STATED GOAL:
Show every line of the records that contains the string "Where", matching case exactly.

### DATA FOR PROCESSING

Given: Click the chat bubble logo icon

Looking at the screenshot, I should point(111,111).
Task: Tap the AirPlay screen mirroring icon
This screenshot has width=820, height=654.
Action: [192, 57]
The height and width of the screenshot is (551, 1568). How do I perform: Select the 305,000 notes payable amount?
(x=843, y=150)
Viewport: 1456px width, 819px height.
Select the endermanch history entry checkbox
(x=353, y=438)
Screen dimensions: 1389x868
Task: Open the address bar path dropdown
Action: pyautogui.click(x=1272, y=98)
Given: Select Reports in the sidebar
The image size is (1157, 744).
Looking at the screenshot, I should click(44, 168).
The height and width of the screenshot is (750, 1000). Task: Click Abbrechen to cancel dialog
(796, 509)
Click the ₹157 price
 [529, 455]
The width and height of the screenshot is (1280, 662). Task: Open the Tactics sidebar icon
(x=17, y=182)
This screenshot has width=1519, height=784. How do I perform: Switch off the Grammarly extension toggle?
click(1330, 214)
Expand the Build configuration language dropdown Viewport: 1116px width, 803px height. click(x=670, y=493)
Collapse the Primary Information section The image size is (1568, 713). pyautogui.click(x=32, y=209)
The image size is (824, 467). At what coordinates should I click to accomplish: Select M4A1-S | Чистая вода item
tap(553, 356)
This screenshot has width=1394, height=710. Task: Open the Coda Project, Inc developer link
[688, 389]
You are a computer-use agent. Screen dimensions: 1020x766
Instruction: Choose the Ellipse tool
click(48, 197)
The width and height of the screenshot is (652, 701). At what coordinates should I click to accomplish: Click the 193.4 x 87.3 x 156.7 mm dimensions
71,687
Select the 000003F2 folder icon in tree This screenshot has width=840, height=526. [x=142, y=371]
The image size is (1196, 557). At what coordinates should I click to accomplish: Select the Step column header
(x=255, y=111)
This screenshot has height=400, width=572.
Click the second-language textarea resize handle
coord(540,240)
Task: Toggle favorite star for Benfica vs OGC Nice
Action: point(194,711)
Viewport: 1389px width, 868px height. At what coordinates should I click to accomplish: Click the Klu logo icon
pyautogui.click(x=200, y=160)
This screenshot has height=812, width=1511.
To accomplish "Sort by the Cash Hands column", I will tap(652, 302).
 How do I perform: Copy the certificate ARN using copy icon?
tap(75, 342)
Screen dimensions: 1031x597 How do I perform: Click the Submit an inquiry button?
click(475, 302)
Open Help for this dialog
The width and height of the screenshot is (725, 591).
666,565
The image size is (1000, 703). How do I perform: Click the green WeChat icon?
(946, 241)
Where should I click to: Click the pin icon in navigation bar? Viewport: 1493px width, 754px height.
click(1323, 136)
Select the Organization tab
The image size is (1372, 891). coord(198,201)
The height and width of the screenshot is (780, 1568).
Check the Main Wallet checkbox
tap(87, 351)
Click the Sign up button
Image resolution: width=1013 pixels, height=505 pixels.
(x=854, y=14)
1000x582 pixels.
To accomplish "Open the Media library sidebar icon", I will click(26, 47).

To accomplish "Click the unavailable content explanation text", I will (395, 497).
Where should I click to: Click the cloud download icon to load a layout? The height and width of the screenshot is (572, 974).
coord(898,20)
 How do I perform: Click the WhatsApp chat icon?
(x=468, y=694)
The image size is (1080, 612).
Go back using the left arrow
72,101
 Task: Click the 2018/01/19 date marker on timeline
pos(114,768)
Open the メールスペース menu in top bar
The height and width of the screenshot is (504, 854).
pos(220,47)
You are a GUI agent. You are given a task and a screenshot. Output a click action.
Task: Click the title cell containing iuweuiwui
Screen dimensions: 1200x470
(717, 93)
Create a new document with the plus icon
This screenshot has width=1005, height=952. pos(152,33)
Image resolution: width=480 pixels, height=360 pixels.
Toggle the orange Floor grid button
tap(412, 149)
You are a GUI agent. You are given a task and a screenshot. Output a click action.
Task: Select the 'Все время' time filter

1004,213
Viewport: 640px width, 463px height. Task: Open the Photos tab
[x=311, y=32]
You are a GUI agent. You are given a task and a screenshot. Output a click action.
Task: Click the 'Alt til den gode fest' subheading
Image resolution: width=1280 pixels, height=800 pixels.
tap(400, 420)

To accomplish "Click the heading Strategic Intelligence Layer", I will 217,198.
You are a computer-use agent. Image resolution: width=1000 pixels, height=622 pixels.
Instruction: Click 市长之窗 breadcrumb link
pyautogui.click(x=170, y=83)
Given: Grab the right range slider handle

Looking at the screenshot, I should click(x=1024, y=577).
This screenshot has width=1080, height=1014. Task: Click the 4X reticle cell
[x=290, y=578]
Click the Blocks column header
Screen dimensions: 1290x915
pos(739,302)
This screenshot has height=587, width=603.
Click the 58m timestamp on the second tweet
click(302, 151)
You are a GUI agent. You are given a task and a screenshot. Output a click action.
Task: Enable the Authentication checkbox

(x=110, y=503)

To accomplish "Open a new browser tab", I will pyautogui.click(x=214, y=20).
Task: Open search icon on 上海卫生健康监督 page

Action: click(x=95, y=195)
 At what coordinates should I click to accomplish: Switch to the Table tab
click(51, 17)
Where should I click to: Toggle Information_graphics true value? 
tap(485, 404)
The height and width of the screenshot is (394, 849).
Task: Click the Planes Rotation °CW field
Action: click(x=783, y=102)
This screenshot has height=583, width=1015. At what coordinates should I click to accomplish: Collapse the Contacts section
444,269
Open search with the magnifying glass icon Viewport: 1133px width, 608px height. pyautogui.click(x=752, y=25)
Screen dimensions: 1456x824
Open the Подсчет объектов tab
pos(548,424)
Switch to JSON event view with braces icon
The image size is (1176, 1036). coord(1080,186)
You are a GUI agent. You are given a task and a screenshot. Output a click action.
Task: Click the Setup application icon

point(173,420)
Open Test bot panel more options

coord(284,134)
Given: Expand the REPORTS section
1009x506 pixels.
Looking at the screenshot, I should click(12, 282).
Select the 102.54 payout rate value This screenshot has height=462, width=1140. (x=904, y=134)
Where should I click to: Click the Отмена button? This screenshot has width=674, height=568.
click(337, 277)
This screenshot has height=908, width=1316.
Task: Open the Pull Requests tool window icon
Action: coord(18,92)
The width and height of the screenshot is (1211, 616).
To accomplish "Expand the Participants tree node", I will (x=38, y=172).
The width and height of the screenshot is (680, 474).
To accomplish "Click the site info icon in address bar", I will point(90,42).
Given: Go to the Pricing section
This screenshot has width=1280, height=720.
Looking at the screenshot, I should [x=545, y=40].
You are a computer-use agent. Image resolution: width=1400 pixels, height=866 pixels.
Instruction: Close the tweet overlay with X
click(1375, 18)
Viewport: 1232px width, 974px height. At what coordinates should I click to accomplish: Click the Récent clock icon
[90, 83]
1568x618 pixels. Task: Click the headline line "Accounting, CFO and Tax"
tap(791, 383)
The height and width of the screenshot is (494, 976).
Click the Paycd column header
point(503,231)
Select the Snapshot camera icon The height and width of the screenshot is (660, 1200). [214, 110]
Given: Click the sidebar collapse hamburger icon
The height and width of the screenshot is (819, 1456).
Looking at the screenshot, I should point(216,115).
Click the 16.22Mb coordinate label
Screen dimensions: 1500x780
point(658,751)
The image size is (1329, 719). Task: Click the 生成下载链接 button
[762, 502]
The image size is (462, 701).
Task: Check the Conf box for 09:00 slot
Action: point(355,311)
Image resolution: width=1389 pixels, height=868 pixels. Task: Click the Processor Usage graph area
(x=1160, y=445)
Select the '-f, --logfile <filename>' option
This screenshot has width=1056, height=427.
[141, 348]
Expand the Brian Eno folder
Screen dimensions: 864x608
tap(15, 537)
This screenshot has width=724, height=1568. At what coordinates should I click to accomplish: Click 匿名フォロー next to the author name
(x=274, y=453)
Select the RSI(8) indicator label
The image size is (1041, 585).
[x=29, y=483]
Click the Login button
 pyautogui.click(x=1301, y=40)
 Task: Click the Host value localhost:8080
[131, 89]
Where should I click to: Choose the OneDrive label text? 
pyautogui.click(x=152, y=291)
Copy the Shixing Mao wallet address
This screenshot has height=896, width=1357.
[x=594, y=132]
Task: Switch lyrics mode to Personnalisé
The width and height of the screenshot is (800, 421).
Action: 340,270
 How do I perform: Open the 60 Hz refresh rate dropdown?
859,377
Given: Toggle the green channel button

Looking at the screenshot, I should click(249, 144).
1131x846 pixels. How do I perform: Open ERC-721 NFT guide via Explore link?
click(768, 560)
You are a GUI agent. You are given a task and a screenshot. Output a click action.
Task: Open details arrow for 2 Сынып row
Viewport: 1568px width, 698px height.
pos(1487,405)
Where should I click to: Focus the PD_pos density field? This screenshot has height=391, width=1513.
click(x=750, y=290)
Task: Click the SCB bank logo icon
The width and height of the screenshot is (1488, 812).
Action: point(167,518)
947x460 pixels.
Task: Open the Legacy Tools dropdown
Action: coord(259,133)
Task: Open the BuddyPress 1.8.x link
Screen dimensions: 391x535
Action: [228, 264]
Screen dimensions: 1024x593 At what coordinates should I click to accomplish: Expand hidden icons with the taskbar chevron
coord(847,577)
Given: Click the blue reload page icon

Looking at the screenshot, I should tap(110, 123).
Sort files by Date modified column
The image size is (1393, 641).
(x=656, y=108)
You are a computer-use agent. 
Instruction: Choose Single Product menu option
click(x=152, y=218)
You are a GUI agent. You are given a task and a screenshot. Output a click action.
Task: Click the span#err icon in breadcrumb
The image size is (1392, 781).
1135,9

######

REPLY TO THE EXERCISE:
Where should I click to: Click the pin icon in navigation bar? Viewport: 1493px width, 754px height.
Where should I click to: Click the cloud download icon to load a layout? The height and width of the screenshot is (572, 974).
Where should I click to: Toggle Information_graphics true value? 
Where should I click to: Click the Отмена button? This screenshot has width=674, height=568.
Where should I click to: Choose the OneDrive label text? 
Where should I click to: Focus the PD_pos density field? This screenshot has height=391, width=1513.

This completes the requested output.